DATA below:
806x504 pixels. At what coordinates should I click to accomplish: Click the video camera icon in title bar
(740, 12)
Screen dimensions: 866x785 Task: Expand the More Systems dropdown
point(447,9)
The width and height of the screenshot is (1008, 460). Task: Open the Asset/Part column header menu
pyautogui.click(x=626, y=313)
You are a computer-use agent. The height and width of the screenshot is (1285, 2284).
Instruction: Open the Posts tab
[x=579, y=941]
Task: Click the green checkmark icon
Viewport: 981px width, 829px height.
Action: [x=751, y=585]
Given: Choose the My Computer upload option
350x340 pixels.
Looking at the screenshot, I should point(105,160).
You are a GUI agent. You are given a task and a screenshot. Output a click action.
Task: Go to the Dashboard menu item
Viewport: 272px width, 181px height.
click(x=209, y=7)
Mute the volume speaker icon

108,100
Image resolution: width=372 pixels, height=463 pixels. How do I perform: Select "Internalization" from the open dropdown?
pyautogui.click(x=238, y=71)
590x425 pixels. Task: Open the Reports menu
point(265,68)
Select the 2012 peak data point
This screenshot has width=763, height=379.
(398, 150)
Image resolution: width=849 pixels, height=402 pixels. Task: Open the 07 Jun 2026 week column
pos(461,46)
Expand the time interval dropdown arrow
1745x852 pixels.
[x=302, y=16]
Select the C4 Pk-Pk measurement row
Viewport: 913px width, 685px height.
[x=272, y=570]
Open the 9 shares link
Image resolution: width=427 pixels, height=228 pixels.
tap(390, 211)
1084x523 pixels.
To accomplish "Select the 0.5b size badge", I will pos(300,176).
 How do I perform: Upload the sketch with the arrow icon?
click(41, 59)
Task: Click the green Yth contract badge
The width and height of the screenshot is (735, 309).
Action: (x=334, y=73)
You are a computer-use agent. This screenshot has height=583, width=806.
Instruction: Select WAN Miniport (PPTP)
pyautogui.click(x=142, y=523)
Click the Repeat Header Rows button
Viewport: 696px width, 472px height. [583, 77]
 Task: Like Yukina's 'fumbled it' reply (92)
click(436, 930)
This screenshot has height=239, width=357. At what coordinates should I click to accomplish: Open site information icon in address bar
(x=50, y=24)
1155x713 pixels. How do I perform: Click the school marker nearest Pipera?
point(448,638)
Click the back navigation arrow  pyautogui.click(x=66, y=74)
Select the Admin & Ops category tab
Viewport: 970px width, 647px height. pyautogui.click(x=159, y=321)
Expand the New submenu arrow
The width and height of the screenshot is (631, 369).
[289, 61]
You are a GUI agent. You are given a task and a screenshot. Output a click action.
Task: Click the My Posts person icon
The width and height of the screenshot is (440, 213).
End of DATA.
### TASK DIRECTIONS
Could you output every record above exactly as written?

### OUTPUT FOR THIS TASK
806x504 pixels. At what coordinates should I click to accomplish: Click the video camera icon in title bar
(740, 12)
Screen dimensions: 866x785 Task: Expand the More Systems dropdown
point(447,9)
The width and height of the screenshot is (1008, 460). Task: Open the Asset/Part column header menu
pyautogui.click(x=626, y=313)
You are a computer-use agent. The height and width of the screenshot is (1285, 2284).
Instruction: Open the Posts tab
[x=579, y=941]
Task: Click the green checkmark icon
Viewport: 981px width, 829px height.
Action: [x=751, y=585]
Given: Choose the My Computer upload option
350x340 pixels.
Looking at the screenshot, I should point(105,160).
You are a GUI agent. You are given a task and a screenshot. Output a click action.
Task: Go to the Dashboard menu item
Viewport: 272px width, 181px height.
click(x=209, y=7)
Mute the volume speaker icon

108,100
Image resolution: width=372 pixels, height=463 pixels. How do I perform: Select "Internalization" from the open dropdown?
pyautogui.click(x=238, y=71)
590x425 pixels. Task: Open the Reports menu
point(265,68)
Select the 2012 peak data point
This screenshot has width=763, height=379.
(398, 150)
Image resolution: width=849 pixels, height=402 pixels. Task: Open the 07 Jun 2026 week column
pos(461,46)
Expand the time interval dropdown arrow
1745x852 pixels.
[x=302, y=16]
Select the C4 Pk-Pk measurement row
Viewport: 913px width, 685px height.
[x=272, y=570]
Open the 9 shares link
Image resolution: width=427 pixels, height=228 pixels.
tap(390, 211)
1084x523 pixels.
To accomplish "Select the 0.5b size badge", I will pos(300,176).
 How do I perform: Upload the sketch with the arrow icon?
click(41, 59)
Task: Click the green Yth contract badge
The width and height of the screenshot is (735, 309).
Action: (x=334, y=73)
You are a computer-use agent. This screenshot has height=583, width=806.
Instruction: Select WAN Miniport (PPTP)
pyautogui.click(x=142, y=523)
Click the Repeat Header Rows button
Viewport: 696px width, 472px height. [583, 77]
 Task: Like Yukina's 'fumbled it' reply (92)
click(436, 930)
This screenshot has height=239, width=357. At what coordinates should I click to accomplish: Open site information icon in address bar
(x=50, y=24)
1155x713 pixels. How do I perform: Click the school marker nearest Pipera?
point(448,638)
Click the back navigation arrow  pyautogui.click(x=66, y=74)
Select the Admin & Ops category tab
Viewport: 970px width, 647px height. pyautogui.click(x=159, y=321)
Expand the New submenu arrow
The width and height of the screenshot is (631, 369).
[289, 61]
You are a GUI agent. You are given a task and a screenshot. Output a click action.
Task: Click the My Posts person icon
The width and height of the screenshot is (440, 213).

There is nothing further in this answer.